Records:
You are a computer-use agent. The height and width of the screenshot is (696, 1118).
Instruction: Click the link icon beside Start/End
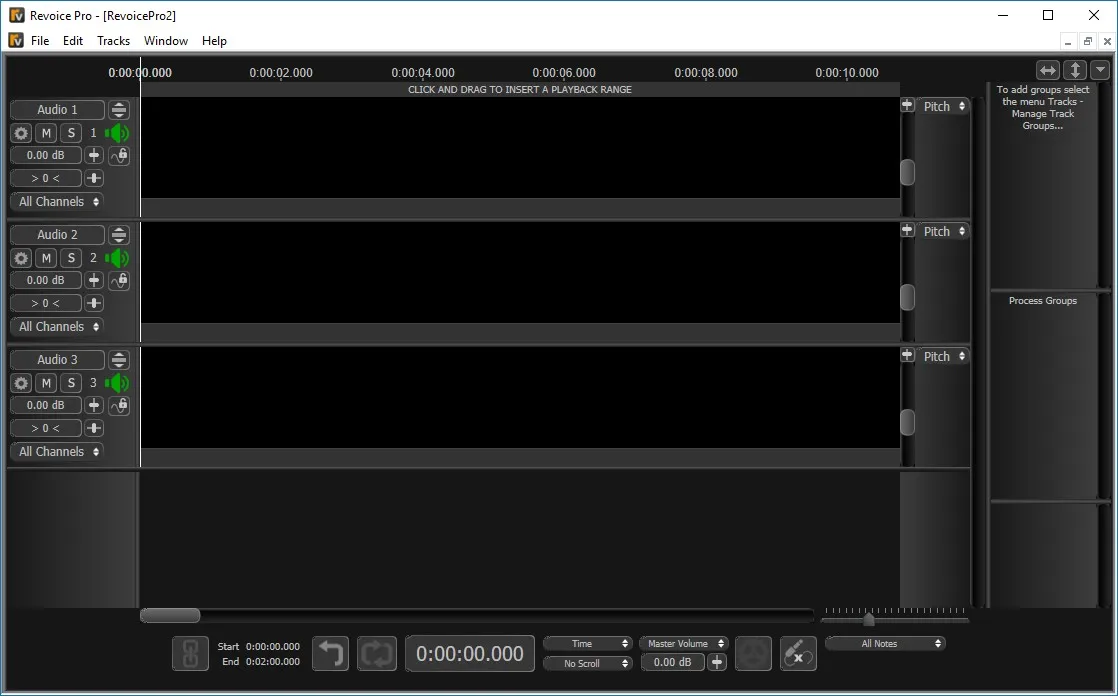[x=190, y=653]
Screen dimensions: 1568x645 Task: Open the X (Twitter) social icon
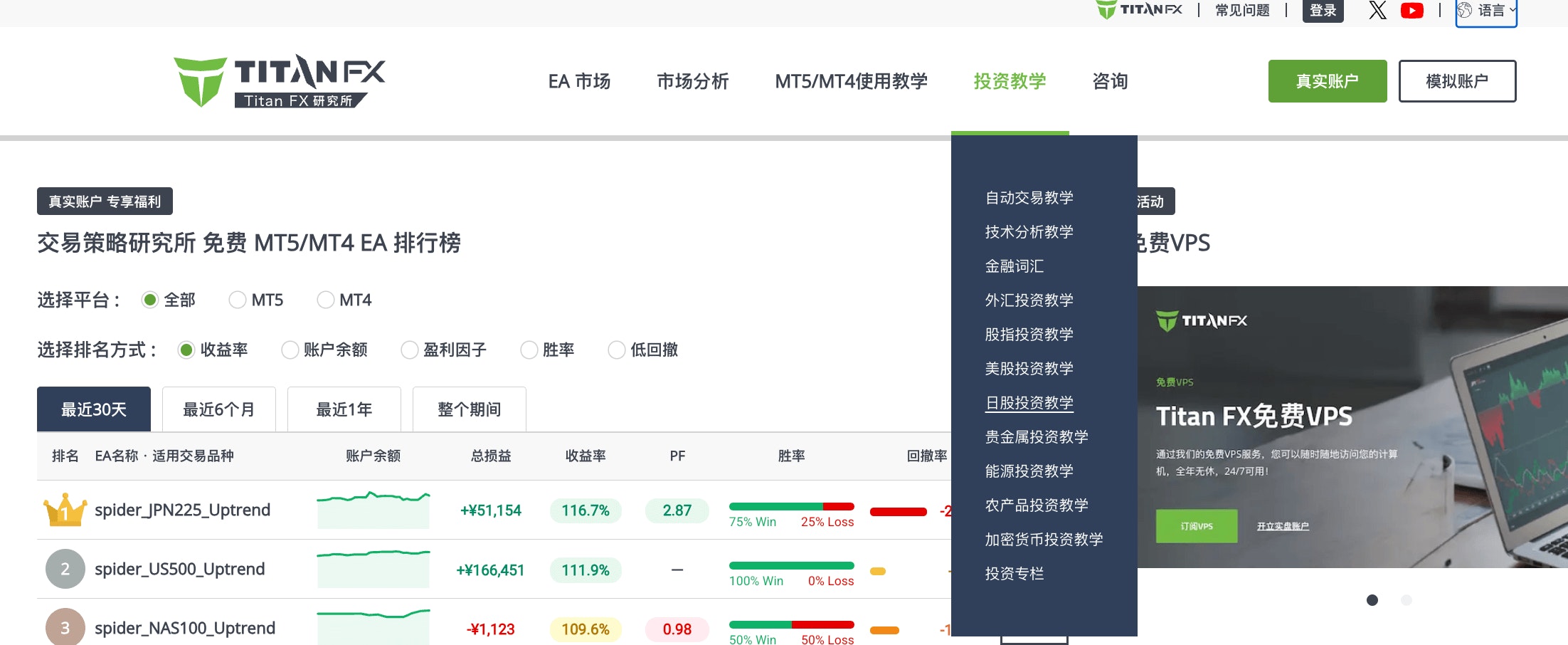1377,10
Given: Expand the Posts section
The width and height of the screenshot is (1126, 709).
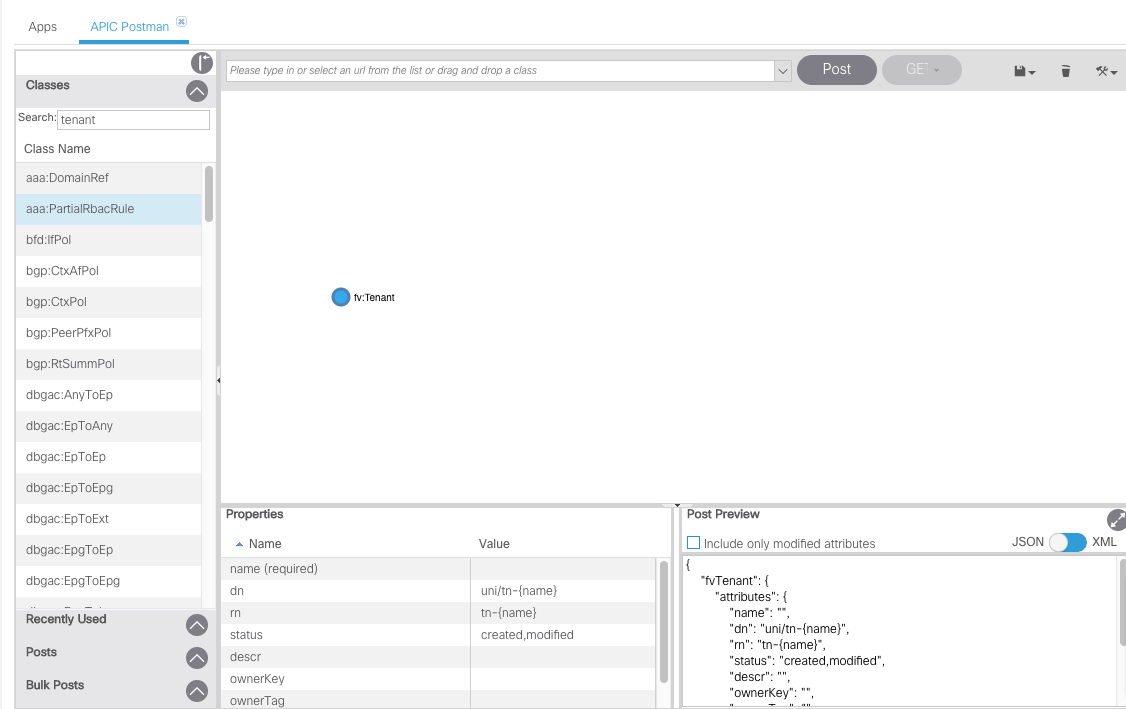Looking at the screenshot, I should [197, 657].
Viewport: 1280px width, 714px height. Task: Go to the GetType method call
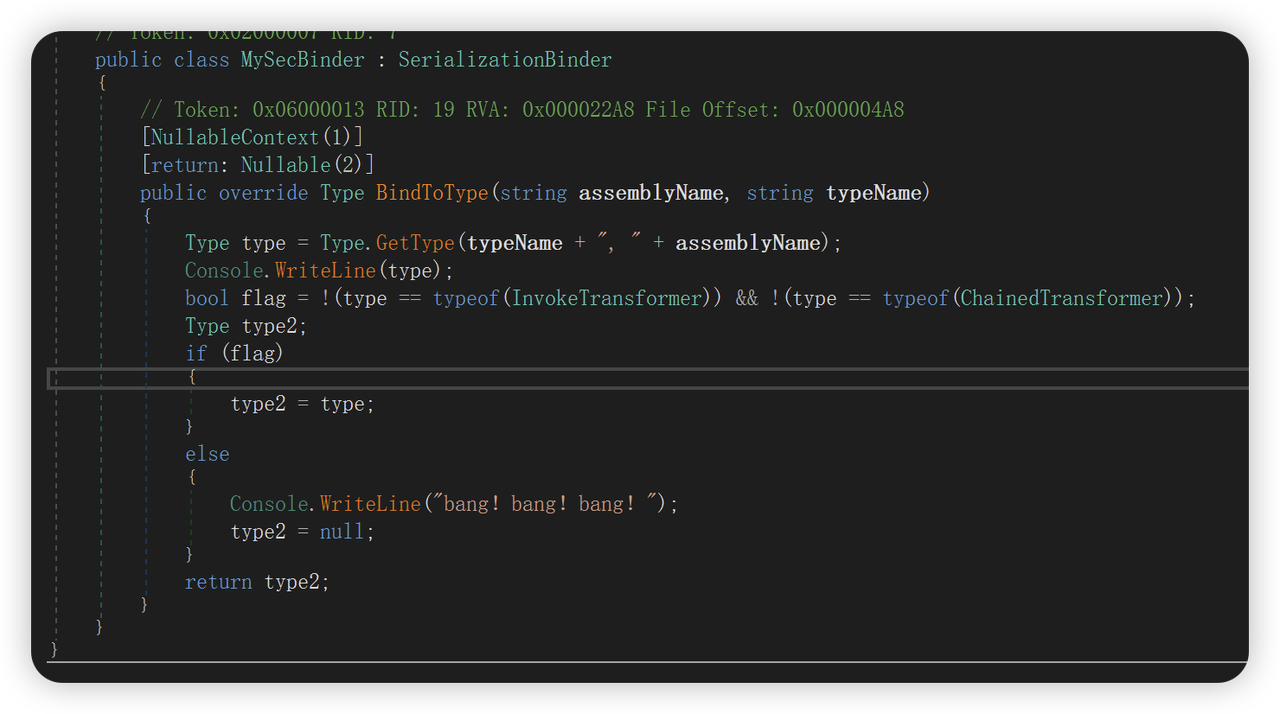pos(415,243)
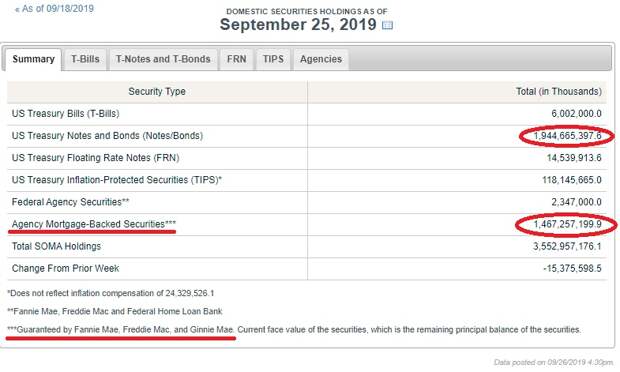
Task: Switch to the Agencies tab
Action: pos(321,59)
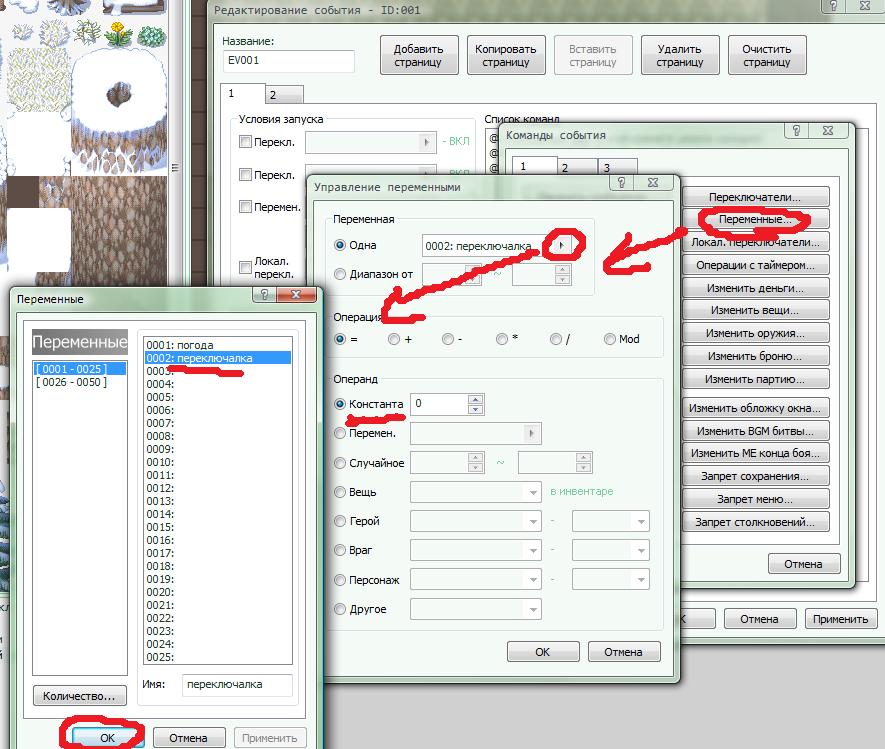Screen dimensions: 885x749
Task: Select the Константа operand radio button
Action: point(340,404)
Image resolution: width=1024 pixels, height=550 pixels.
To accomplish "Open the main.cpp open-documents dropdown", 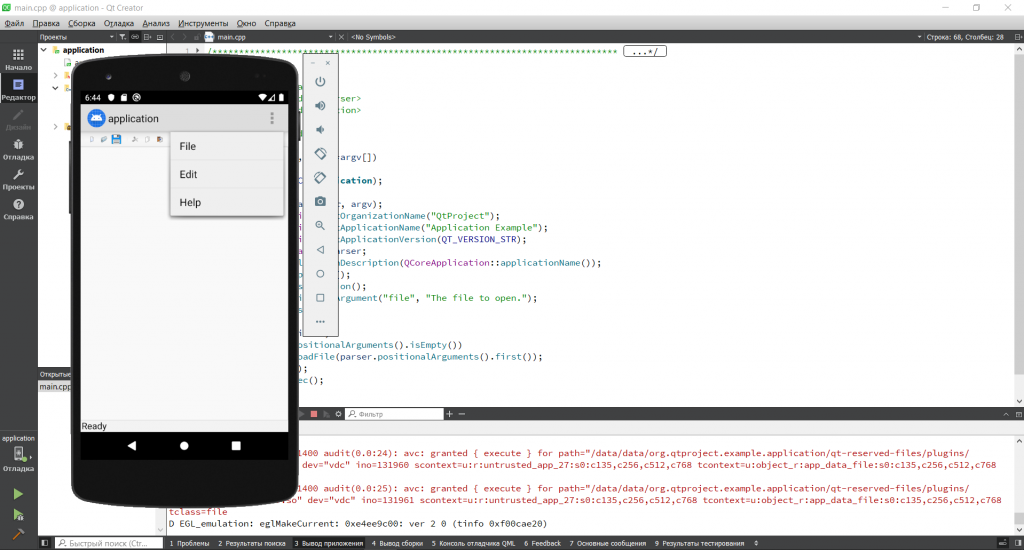I will pos(290,37).
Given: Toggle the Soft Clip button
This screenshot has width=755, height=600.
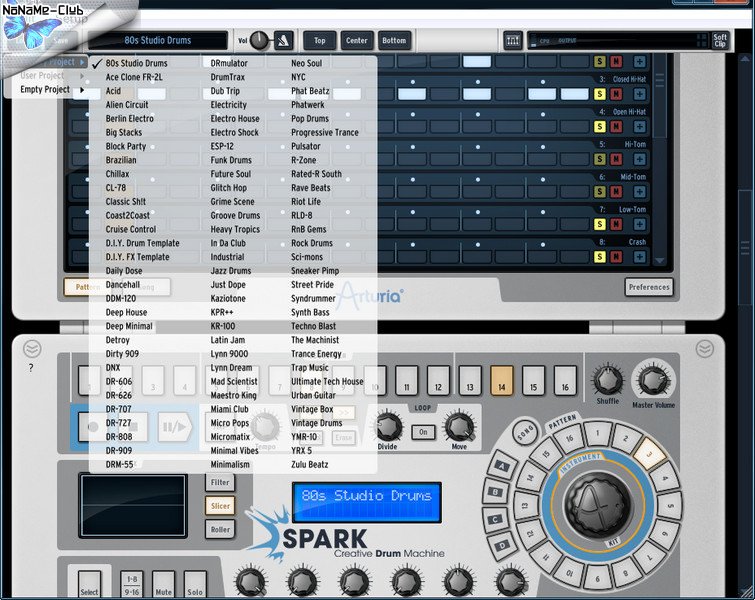Looking at the screenshot, I should [x=719, y=40].
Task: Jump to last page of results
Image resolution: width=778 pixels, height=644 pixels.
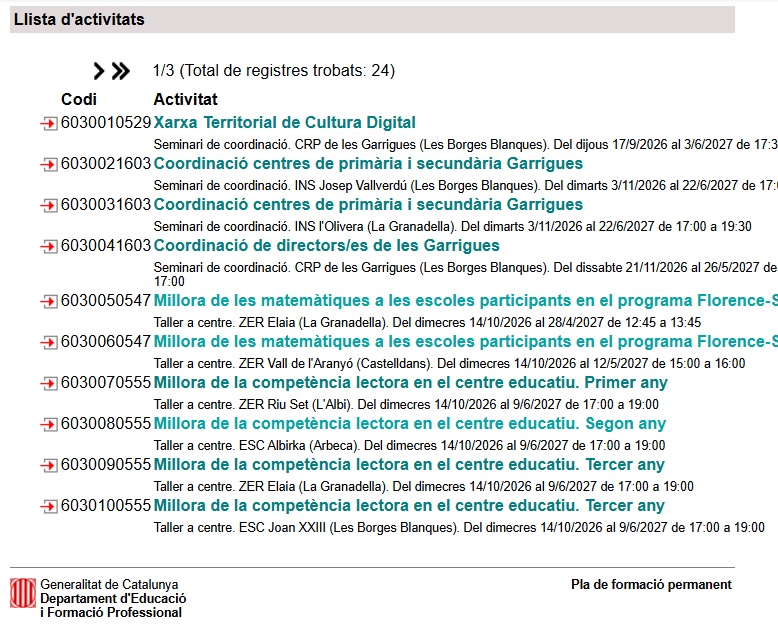Action: point(121,71)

Work order: Wherever the string "Given" appears in a line of the records above, copy that line.

Output for this task:
Given: Expand the Posts section
Given: Toggle the Soft Clip button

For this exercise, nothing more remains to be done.